Scientific classification
- Kingdom: Fungi
- Division: Ascomycota
- Class: incertae sedis
- Order: incertae sedis
- Family: incertae sedis
- Genus: Gyrophthorus Hafellner & Sancho (1990)
- Type species: Gyrophthorus perforans Hafellner & Sancho (1990)
- Species: G. crustulosae G. gracilis G. perforans

= Gyrophthorus =

Genus of fungi

Gyrophthorus is a genus of lichenicolous (lichen-dwelling) fungi in the phylum Ascomycota. The relationship of this taxon to other taxa within the phylum is unknown (incertae sedis), and it has not yet been placed with certainty into any class, order, or family.
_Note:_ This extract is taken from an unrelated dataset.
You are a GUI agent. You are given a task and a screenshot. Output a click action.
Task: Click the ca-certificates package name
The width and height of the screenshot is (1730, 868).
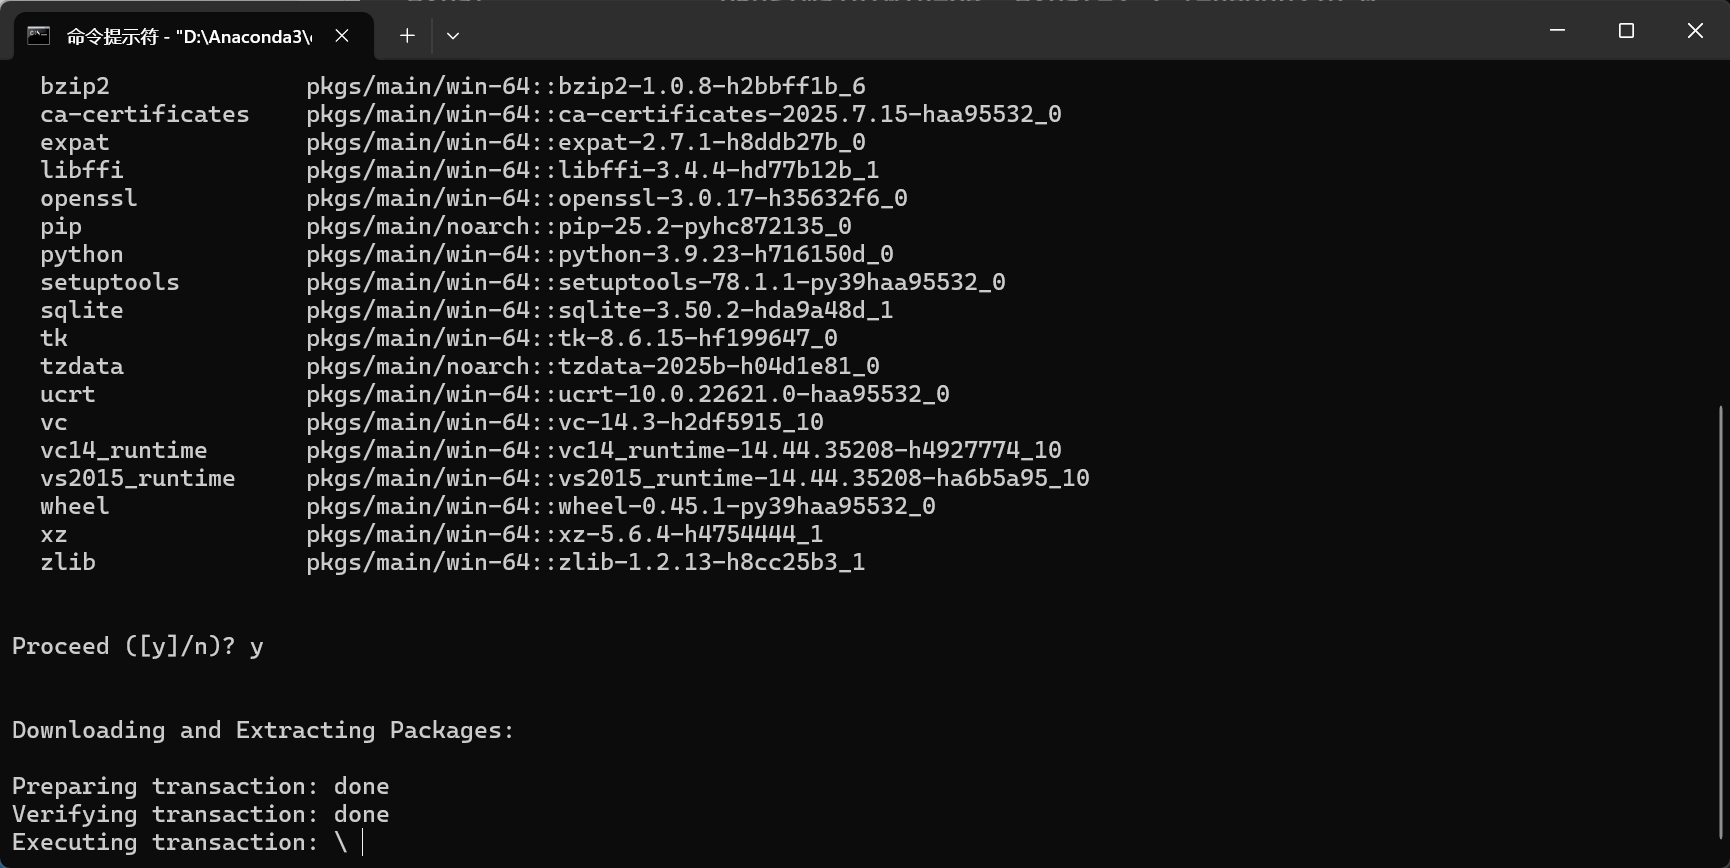click(x=145, y=114)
The genus was circumscribed in 1990 by Josef Hafellner and Leopoldo Sancho, with Gyrophthorus perforans assigned as the type species.

==Species==
- Gyrophthorus crustulosae (Creveld) Hafellner & Sancho (1990)
- Gyrophthorus gracilis Nik.Hoffm. & Hafellner (2000)
- Gyrophthorus perforans Hafellner & Sancho (1990)

All three Gyrophthorus species are parasitic on lichens from genus Umbilicaria.